**Instructions for the task:**
Your output should be the lines of the data that follow, reproduced exactly from the first through the line bearing "Task: Toggle the browser sidebar panel icon".

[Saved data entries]

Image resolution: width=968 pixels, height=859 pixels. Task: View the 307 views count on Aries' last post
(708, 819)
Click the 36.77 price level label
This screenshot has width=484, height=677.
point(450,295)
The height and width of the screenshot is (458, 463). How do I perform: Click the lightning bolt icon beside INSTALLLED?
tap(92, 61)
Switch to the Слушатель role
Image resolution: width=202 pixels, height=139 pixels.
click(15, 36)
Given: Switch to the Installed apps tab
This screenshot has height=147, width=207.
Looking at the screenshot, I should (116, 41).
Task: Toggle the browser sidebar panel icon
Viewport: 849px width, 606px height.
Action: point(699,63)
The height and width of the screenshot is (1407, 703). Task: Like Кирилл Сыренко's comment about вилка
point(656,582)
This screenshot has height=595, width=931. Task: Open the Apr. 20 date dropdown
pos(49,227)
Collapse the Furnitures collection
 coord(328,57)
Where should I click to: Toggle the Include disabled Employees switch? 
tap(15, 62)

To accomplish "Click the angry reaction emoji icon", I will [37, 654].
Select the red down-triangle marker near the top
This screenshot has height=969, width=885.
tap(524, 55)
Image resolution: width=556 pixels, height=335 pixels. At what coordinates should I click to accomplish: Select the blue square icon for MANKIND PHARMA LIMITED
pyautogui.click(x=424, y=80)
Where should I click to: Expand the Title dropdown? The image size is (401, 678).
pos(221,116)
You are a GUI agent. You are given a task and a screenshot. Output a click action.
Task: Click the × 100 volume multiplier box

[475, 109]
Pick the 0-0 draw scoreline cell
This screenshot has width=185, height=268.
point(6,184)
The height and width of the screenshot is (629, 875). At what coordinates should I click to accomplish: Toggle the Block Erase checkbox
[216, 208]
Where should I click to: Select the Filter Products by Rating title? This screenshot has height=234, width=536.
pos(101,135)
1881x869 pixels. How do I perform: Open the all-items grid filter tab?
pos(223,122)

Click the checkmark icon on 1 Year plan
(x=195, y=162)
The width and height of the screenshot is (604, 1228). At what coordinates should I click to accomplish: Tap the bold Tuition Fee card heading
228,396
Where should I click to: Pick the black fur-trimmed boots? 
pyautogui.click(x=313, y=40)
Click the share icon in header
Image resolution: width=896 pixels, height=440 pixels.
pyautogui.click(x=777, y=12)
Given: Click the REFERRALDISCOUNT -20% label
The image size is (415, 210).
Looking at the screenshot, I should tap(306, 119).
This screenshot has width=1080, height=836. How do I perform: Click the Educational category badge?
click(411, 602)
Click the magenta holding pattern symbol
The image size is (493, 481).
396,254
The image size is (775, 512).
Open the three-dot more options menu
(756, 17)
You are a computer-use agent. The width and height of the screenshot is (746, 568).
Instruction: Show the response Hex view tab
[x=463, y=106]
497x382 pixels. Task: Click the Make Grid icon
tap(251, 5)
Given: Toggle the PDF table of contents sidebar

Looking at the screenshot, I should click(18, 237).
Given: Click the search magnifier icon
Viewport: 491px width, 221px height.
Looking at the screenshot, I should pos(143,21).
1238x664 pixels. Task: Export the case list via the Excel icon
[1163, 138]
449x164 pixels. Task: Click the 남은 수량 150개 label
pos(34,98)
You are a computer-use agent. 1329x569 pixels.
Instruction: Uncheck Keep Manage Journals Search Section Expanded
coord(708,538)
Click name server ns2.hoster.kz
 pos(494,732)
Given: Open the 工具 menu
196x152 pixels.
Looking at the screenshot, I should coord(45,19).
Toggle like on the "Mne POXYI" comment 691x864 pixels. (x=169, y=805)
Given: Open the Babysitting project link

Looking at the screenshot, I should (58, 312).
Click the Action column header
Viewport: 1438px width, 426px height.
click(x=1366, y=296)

**Solution:**
Image resolution: width=968 pixels, height=859 pixels. Task: View the 307 views count on Aries' last post
(708, 819)
Click the 36.77 price level label
This screenshot has width=484, height=677.
point(450,295)
The height and width of the screenshot is (458, 463). How do I perform: Click the lightning bolt icon beside INSTALLLED?
tap(92, 61)
Switch to the Слушатель role
Image resolution: width=202 pixels, height=139 pixels.
click(15, 36)
Given: Switch to the Installed apps tab
This screenshot has height=147, width=207.
Looking at the screenshot, I should (116, 41).
Task: Toggle the browser sidebar panel icon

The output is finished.